Os Estados Unidos chamaram nesta segunda-feira de ilegal o referendo realizado no domingo no leste da Ucrânia, e afirmaram que a iniciativa constitui um fator de "divisão e desordem".
O governo também criticou a metodologia utilizada no referendo, acusando os separatistas de contarem votos de crianças, pessoas ausentes e eleitores de Moscou.
"Não reconhecemos o referendo ilegal", declarou a porta-voz do Departamento de Estado americano, Jennifer Psaki, em referência às votações organizadas por militantes pró-Rússia em 11 de maio nas regiões de Donetsk e Lugansk.
A opinião é compartilhada pelo presidente do Conselho Europeu, Herman Van Rompuy, que garantiu a disposição de Bruxelas para impor novas sanções contra a Rússia.
"Nós não reconhecemos os chamados referendos de ontem (domingo). São ilegítimos e não têm credibilidade.
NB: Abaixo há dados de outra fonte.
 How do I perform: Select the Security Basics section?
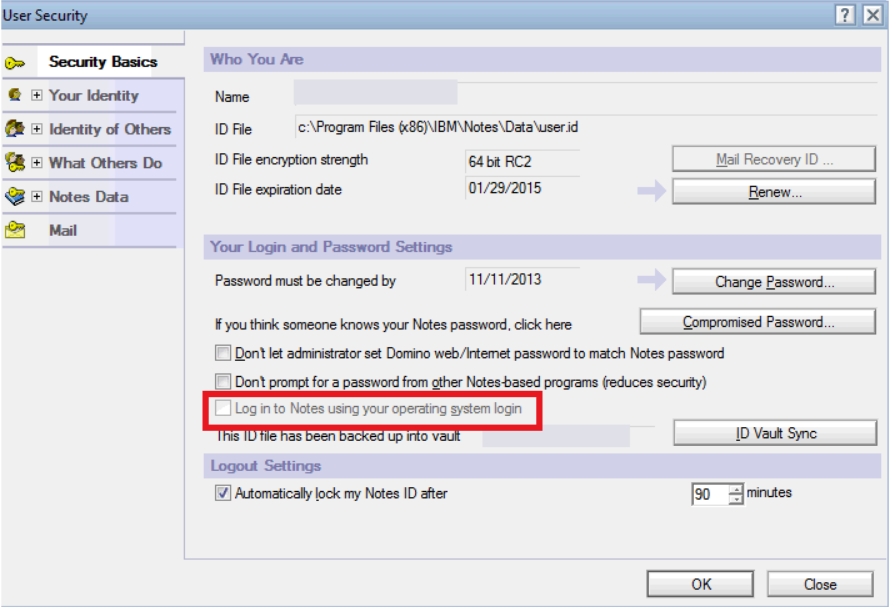click(102, 62)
Se a Rússia não ajudar a acalmar as tensões, a UE está disposta a adotar medidas adicionais de grande alcance em várias áreas", declarou Van Rompuy durante uma coletiva de imprensa em Kiev.
A Rússia pediu nesta segunda que o resultado do referendo seja respeitado, e incentivou o diálogo com os separatistas, no momento em que a União Europeia anunciava novas sanções contra russos e ucranianos.